Super shrooms
Eats shoots & leaves
Iam lovebombing the last of my fungi friends before they are swallowed up by spring. Mushrooms have to be one of the most sophisticated and understated veggies we’re not eating. They are the Woody Allen of the grocers — hardly overburdened with good looks, but scrumptious and inexplicably nourishing all the same.
When my local grocer stocks up on wild Irish shrooms, my giddy shrieks can be felt several postcodes away. Mainstream supermarkets have even started stocking weird-looking fungi, which will make the hunt for this week’s ingredients a delightful doddle.

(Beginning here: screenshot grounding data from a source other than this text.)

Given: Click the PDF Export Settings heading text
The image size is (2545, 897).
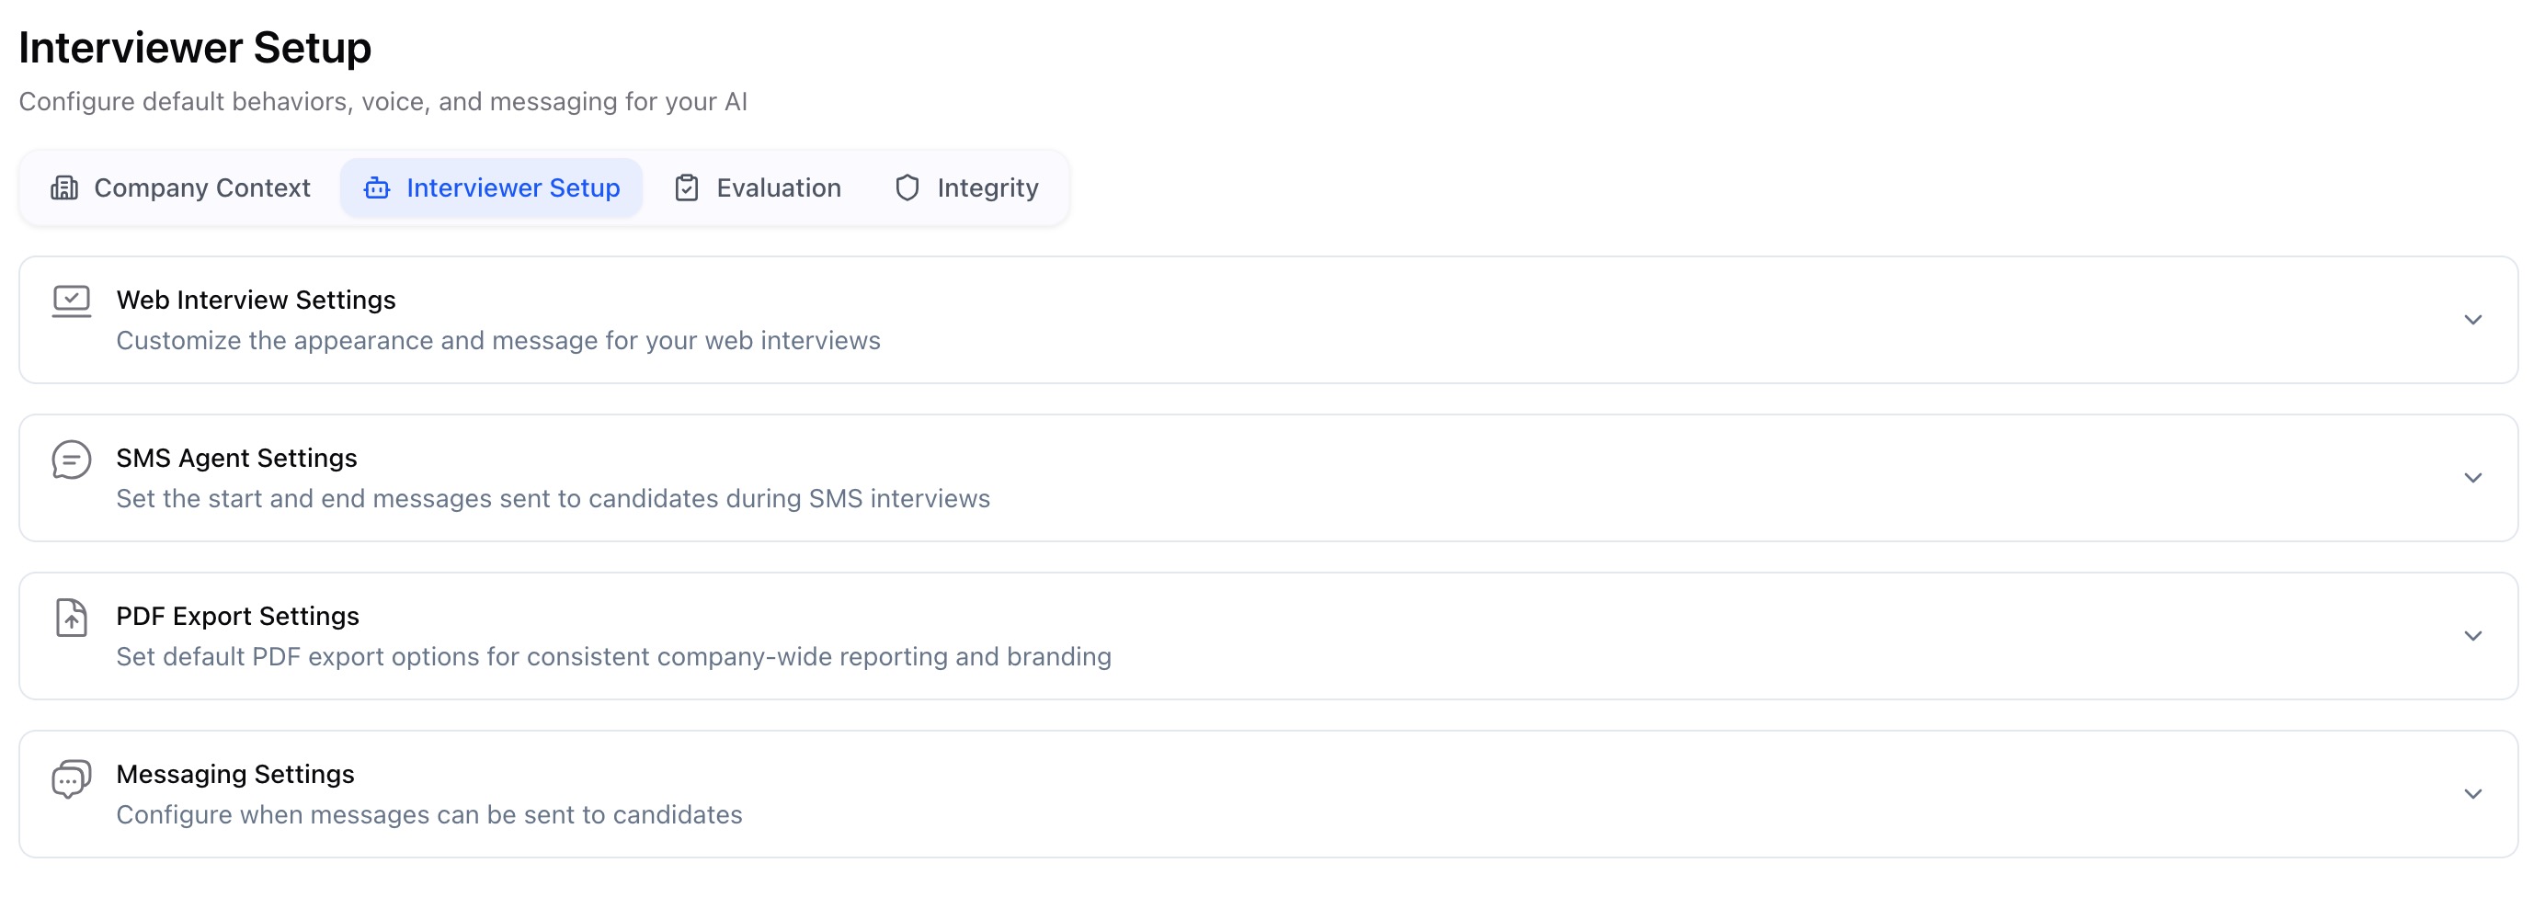Looking at the screenshot, I should [x=237, y=615].
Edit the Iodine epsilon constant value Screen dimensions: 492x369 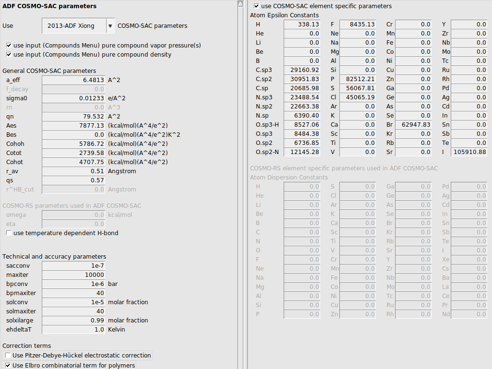coord(468,152)
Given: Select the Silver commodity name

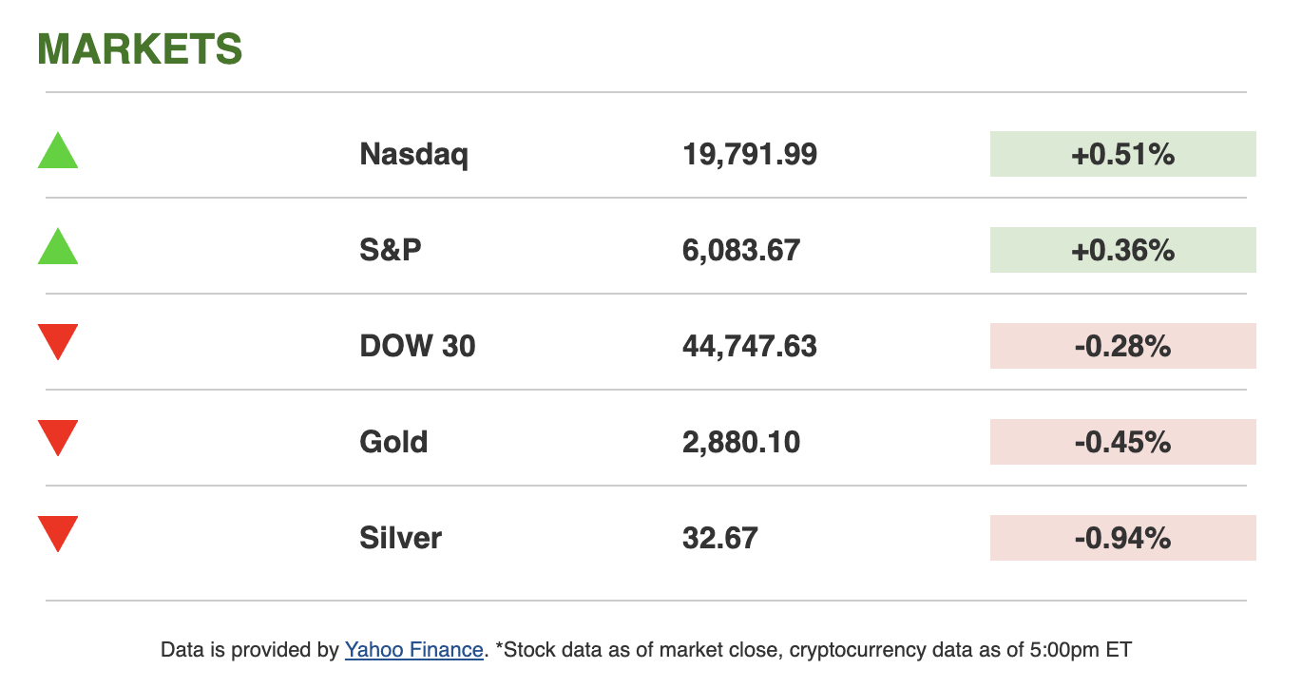Looking at the screenshot, I should [x=400, y=538].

Mushrooms are fun guys in the kitchen (get it?!). They bring great depth to dishes, as well as inimitable flavour profiles.
Apart from their meaty, lip-dancing taste, mushrooms of all sorts like to fangirl our immune system. Especially shiitake mushrooms. For hundreds of years, Chinese doctors have prescribed these mushrooms to boost white-blood-cell activity.

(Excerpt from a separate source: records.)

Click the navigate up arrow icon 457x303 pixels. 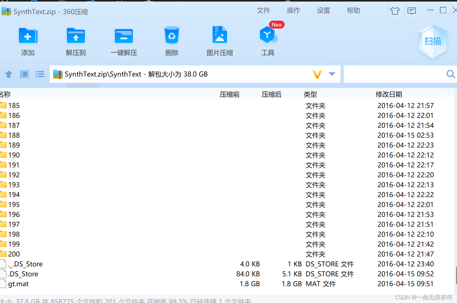[8, 74]
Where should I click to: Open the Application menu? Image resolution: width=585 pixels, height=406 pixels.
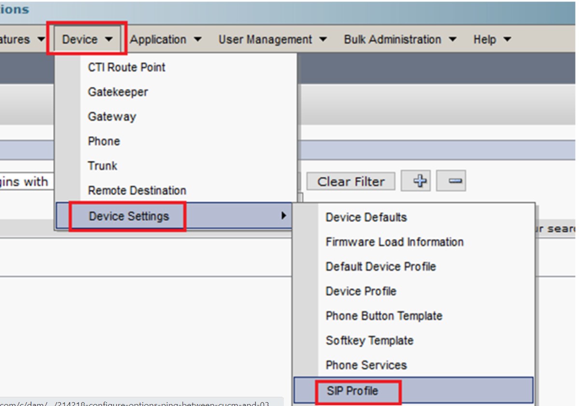pyautogui.click(x=166, y=40)
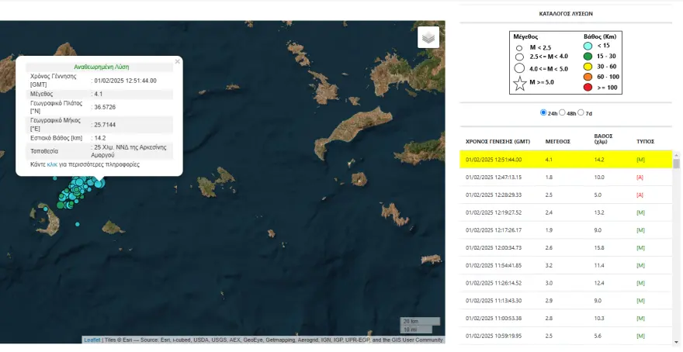Click the ΤΥΠΟΣ column header

pos(645,142)
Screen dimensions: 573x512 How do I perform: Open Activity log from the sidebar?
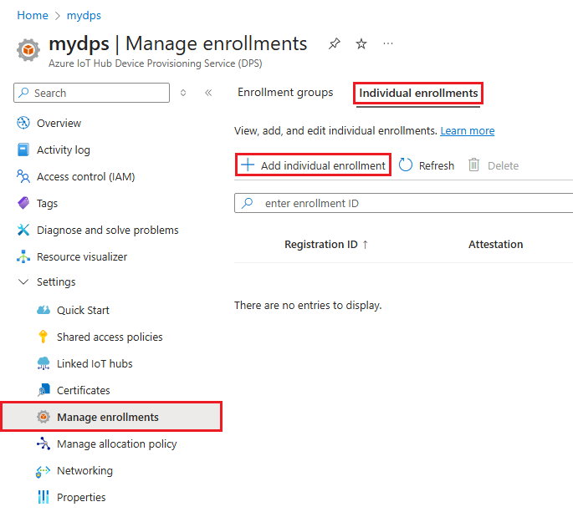point(63,150)
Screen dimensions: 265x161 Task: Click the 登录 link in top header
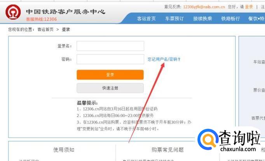[249, 7]
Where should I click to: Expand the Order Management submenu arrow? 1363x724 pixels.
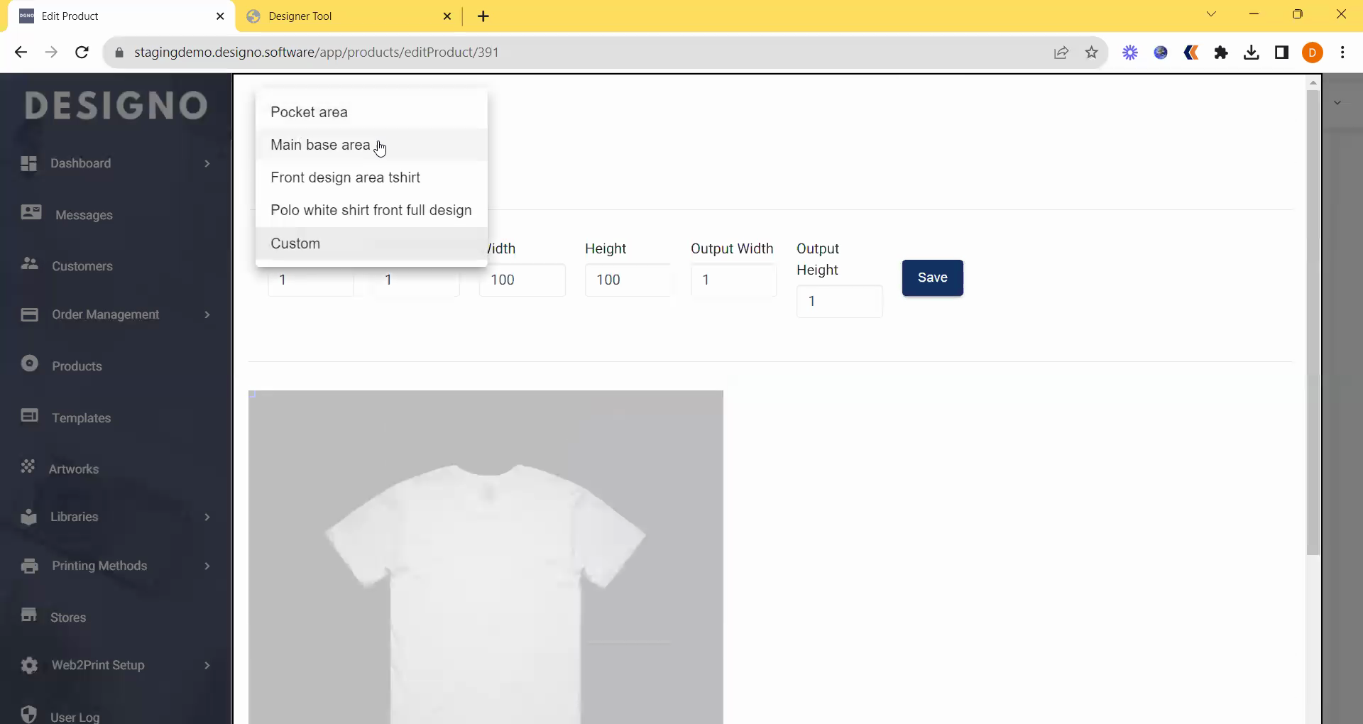tap(207, 314)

A unique polysaccharide found in shiitake — the beta glucan — has been shown to tickle the immune system by activating cytokines and killer T-cells. Kind of like a fascinating immunesystem defibrillator, as I understand it. More clinical trials are underway to understand the medicinal effect shrooms may offer our bodies.

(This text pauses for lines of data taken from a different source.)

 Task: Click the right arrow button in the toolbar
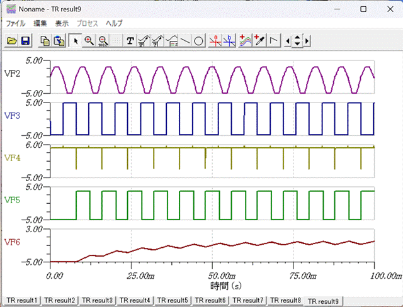[x=307, y=41]
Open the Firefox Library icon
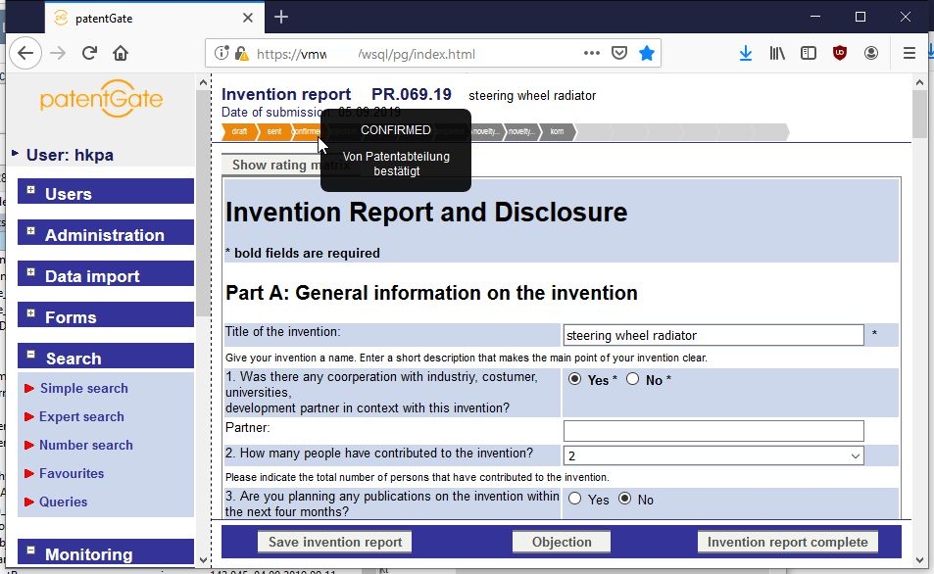 point(777,53)
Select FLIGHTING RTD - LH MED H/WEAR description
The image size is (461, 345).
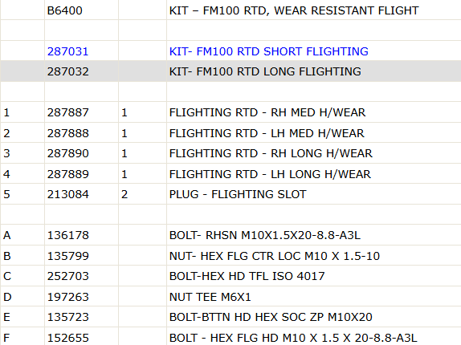point(267,133)
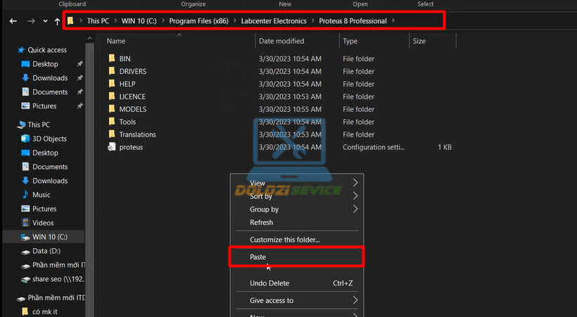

Building on last week’s column, this mushroom and merlot stew uses bone broth to help it sing. But this ain’t no sing-song. Think opera.
I serve it with a good mash, and a dot of natural yoghurt with freshly grated horseradish. It’s BAE (Beyond Anything Else).
OK, so this teen-speak is normally a reference point for Justin Bieber’s abs, or for bare-chested members of One Direction. Grand, so. Except when you get to my age. Because food will excite you more.